Gender and gender role refers to society's idea of how boys or girls or men and women are expected to behave and should be treated. A display of gender, as with a gender role, represents a public manifestation of gender identity. It can be said that one is a sex and one does gender; that sex typically, but not always, represents what is between one's legs while gender represents what is between one's ears. A sex role usually involves the acting out of one's biological predisposition. In young males this is associated typically with their greater aggressive, combative, and competitive nature than is usual with young females. In young females their sex roles are usually manifest by nurturing and compromising behavior, less frequently seen in boys. These might actually better be called sex-typical (male-typical; female-typical) behaviors. Gender roles are those behaviors imposed overtly or covertly by society. As described by Gagnon and Simon (Gagnon and Simon 1973) gender roles are behaviors that can be considered "scripted" by society. Examples of this is how girls learn to keep their knees together or adjust their dresses and apply cosmetics while boys actively memorize the rules of sports and games. Gender has everything to do with the society, in which one lives and may or may not have much to do with biology (Gagnon and Simon 1973).

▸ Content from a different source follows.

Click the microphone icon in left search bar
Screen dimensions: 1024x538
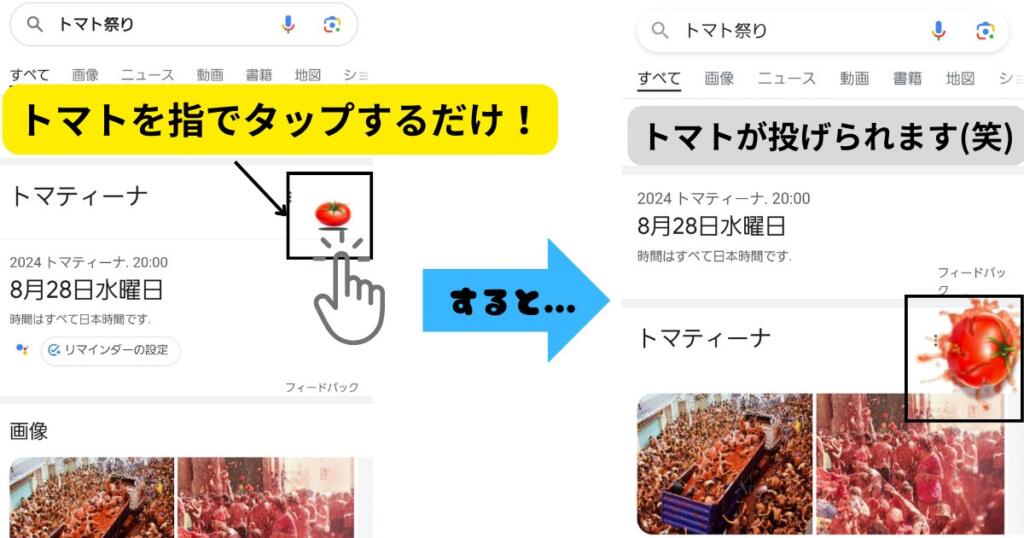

Social Science Dictionary with a Durkheim bias

This usage and terminology presented is somewhat different from that used by John Money and Anke Ehrhardt (1972). These investigators do not use the term sexual identity and have generally conflated the meanings above under the terms gender identity/role and offer, in addition, their own definitions: "Gender identity is the private experience of gender role; and gender role is the public manifestation of gender identity . . .'gender identity' can be read to mean 'gender identity/role. (Page 146)." But here again the terminology has not been consistent with that used by others. Stoller (1968), for example, called this inner realization of self-identity as a male or female "core gender identity."